Во время их прогулок Мармадюк всегда требовал, чтобы Гай держал его на руках, потому что так было гораздо проще доставить папочке ту или иную боль. Они отправились в сторону Лэнброук-гроув. Мармадюк растопырил пальцы и принялся играючи вымешивать лицо Гая, как тесто.
Царственные пленники, думал Гай, — вот их положение. Дети — это царственные пленники, интернированные императоры, маленькие Наполеоны, крохотные Хирохито. Ой! Надо остричь ему ногти. Пассивное сопротивление — ну, в рамках определенных соглашений о разрешенных способах борьбы. Они губят время своих тюремщиков. Они сводят на нет вражеские военные усилия. «Только не в глаза», — сказал он. Когда они грохаются с лестницы, вы видите это в их лицах: они говорят — это твоя проблема. И только вы начинаете думать, что в кой-то веки спокойно выйдете на прогулку — «Только не в глаза», — так сразу же следует изматывающее путешествие к двери, диверсия под видом неловкости. По меньшей мере, героическое самозастревание. Или самозагрязнение. Ай! Ой! Прямо по носам друг другу. Чья это война? Разве мы, враги их врагов, не друзья им? Разумеется, мы не смеем относиться к царственным пленникам с жестокостью или грубостью, ибо они царственны, и коль скоро вражда окончена, должны почитаться совершенствами… Пока сам не стал отцом, Гай не осознавал, как много малышей и детей постарше всегда находятся где-то поодаль.
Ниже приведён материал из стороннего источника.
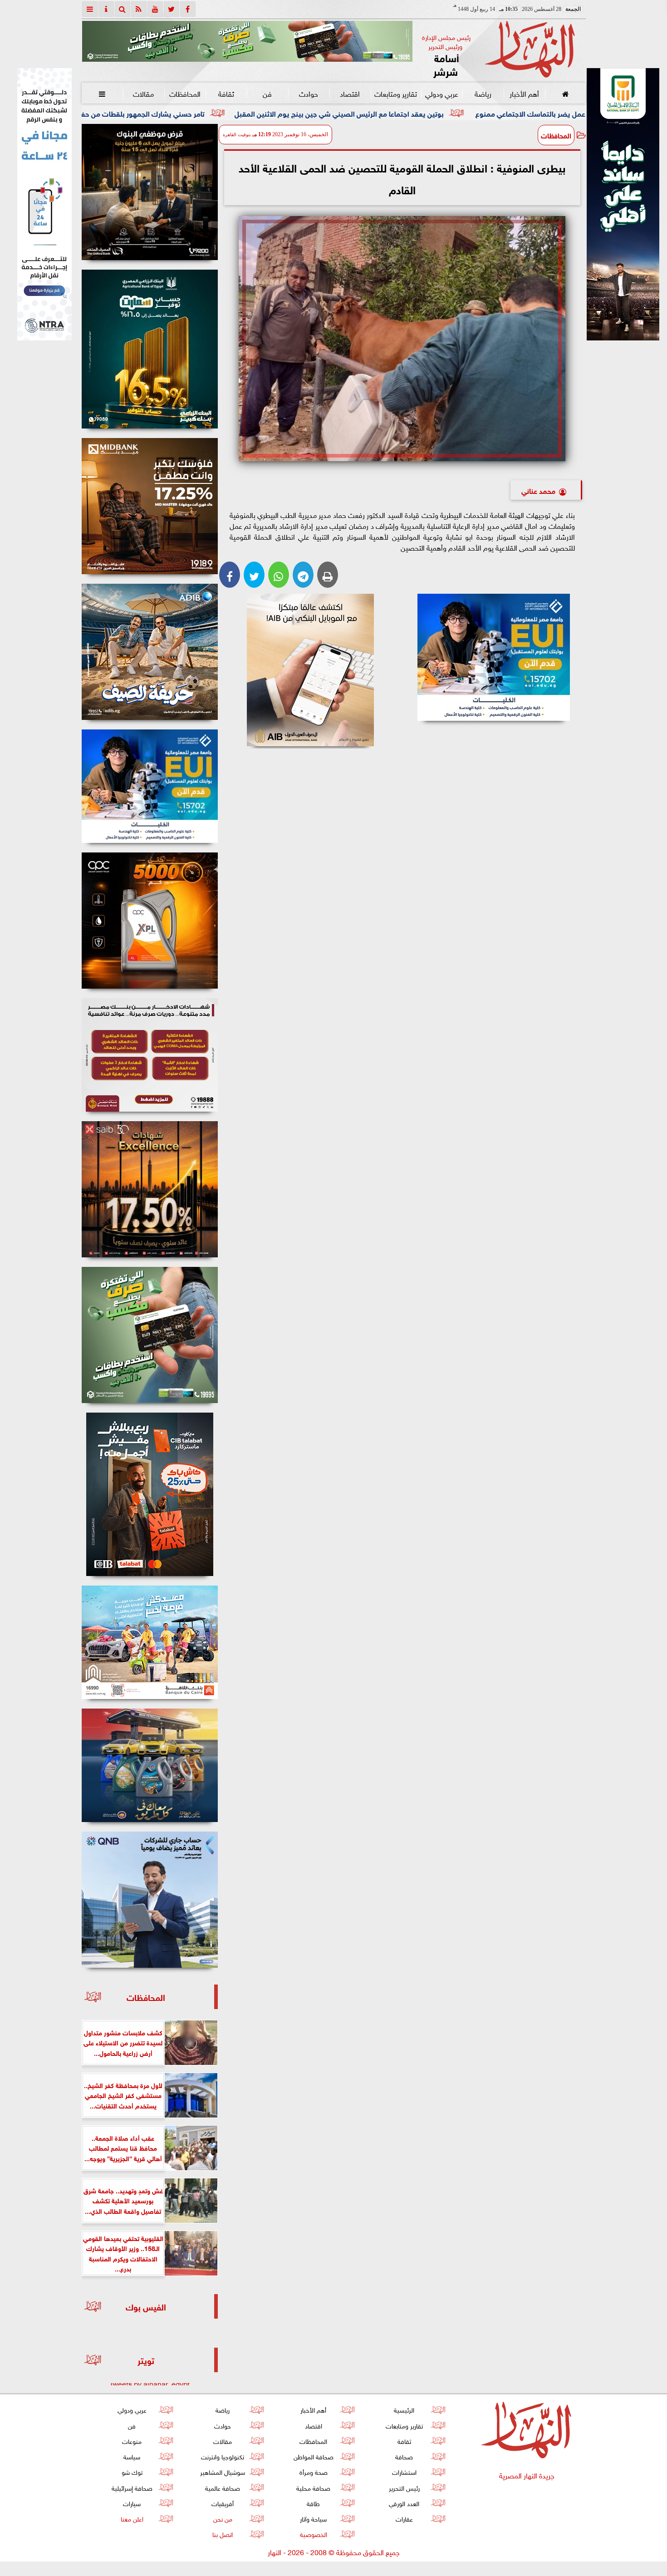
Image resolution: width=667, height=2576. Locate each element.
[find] (122, 9)
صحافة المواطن (313, 2456)
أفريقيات (222, 2502)
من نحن (222, 2518)
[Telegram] (303, 574)
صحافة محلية (313, 2487)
Но теперь, оказываясь на Лэдброук-гроув со всеми ее магазинами, пабами и автобусными остановками, Гай видел, что царственные пленники, естественно, как и всегда, пребывают повсюду, и в различных количествах (одичавшие одиночки, драчливые двойки, трескучие тройки, чреватые угрозами четверки), совершая все то, что всегда совершают царственные пленники.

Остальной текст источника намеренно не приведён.